School of Medicine

42 Visualizing Movie Magic: Graphing Character Connections in Beloved Films

Porter Bischoff and George Vega Yon

Faculty Mentor: George Vega Yon (Internal Medicine, University of Utah)

 

Introduction

Network visualization tools are crucial in enabling researchers and professionals to comprehend complex data structures. Analyzing networks holds significant importance across various fields, including business (Jack, 2010), biology (Alm & Arkin, 2003), social sciences (Garton et al., 1997), health sciences (Deri, 2005), and more. In the field of network visualization and analysis, the tool most commonly used is R. The most common R packages for network visualizations include `igraph` (Csardi & Nepusz, 2005), `sna` (Butts, 2023), and `ggraph’ (Pedersen, 2022). Network visualization is both an art and a science and can be described as a visual aid to discover or analyze patterns in complex systems.
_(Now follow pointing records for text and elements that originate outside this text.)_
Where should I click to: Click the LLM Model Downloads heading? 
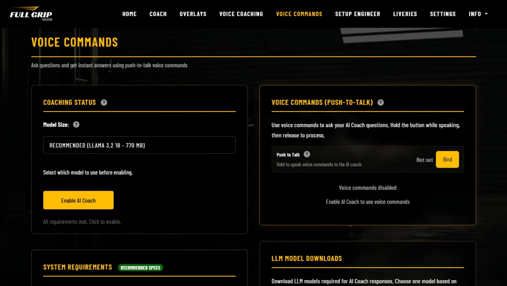[307, 258]
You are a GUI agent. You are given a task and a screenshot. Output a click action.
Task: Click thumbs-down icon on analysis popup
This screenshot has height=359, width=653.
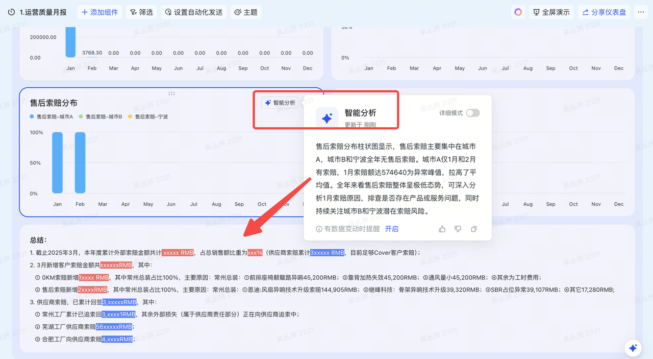coord(458,229)
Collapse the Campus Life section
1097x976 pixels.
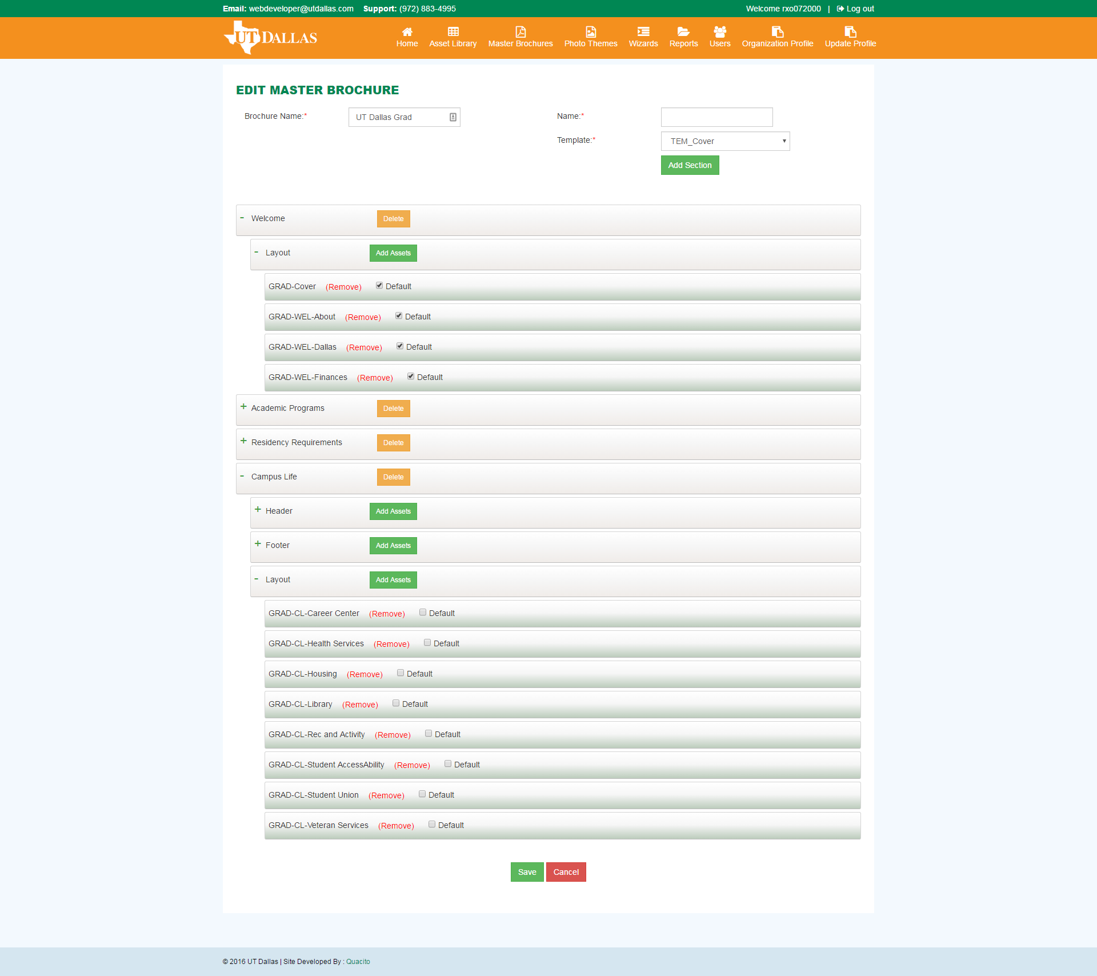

Graph visualization aspects

Network visualization involves choosing how to position nodes, also known as vertices, and edges, the connections, in the space, which in network science is called layout algorithms. Popular algorithms like Circle (Six & Tollis, 1999), DrL (Martin et al., 2007), Fruchterman-Reingold (Fruchterman & Reingold, 1991), Kamada-Kawai (Kamada & Kawai, 1989), and LGL (Adai et al., 2004) each have their strengths in displaying specific network structures. Graphing parameters, such as vertex size (Sharma & Chou, 2022; Zien et al., 1999), color (Ognyanova, n.d.), shape (Grapov & Newman, 2012), and edge width (Lin, 2018), play a crucial role in conveying information and highlighting patterns. By skillfully utilizing these components, network visualization becomes a powerful tool for understanding intricate relationships within the data. Additionally, considering the type of data is essential; egocentric data focuses on social network measurements surrounding a central individual (Marsden & Hollstein, 2023), while network analysis involves small networks with high clustering and short path lengths (Amaral et al., 2000; Bassett & Bullmore, 2006; Newman, 2001) and large networks with billions of nodes and edges (Blondel et al., 2008), capturing connections within communities. Bipartite networks, which model relationships between two distinct sets of entities, find applications in various fields (Banerjee et al., 2017). Understanding these different data types and their applications provides valuable insights into the complexities of interconnected systems.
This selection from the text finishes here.